**Source:**
* * * * * * * * *

One way to speed up this rendering style is to create a palette table designed for looking up 2 or more pixels simultaniously. The advantages are clear: you could easily shave alot of time (close to half with a 2 simultanious color lookup) off playfield rendering. The disadvantages are that the lookup table grows from 2^2x1=4 bytes for a single pixel lookup, to 2^4x2=32 bytes for a 2-pixel lookup, to 2^8x4=1024 bytes for a 4-pixel lookup. Each of the palette’s 4 colors is also mirrored across these tables, and this has to be maintained. Since I’ve never tried this optimization technique, I can’t tell you how effective it is (or when it stops being effective).

Another way to increase the speed of this approach is to change the bit ordering of the pattern tables stored in memory to favor this rendering algorithm. For example, store the bitmap for any scanline of a tile in an 8- 2-bit packed pixel format, instead of the 2- 8-bit planar method used by default. By doing this, it will allow the tile rendering routine to easily extract the 2-bit number for indexing the 4 color palette associated with the particular tile. Of course, by changing the pattern tables, whenever pattern table memory is read or written to, the format of the data will have to be converted. Since this happens much less often (even in games that use CHR-RAM), it’s a good idea.

* * * * * * * * *

**Given problem:**
Answer these from the text on speeding up tile rendering:
(a) How large does the lookup table become for a 4-pixel lookup?
(b) Roughly how much playfield rendering time could a 2-color simultaneous lookup save?
(c) In what format does the text suggest storing the bitmap for a tile's scanline?
You won't need the material that comes after this.

**Information shown:**
* * * * * * * * *

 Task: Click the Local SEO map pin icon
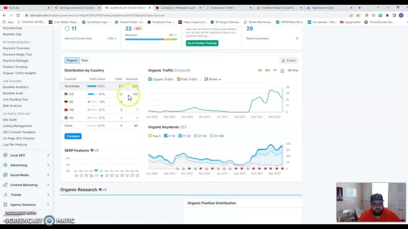[x=5, y=155]
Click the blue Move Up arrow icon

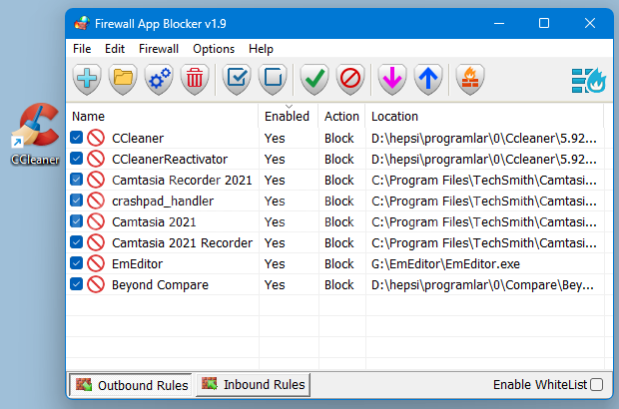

* * * * * * * * *

**Exercise answer:**
(a) 1024 bytes.
(b) Close to half.
(c) An 8- 2-bit packed pixel format.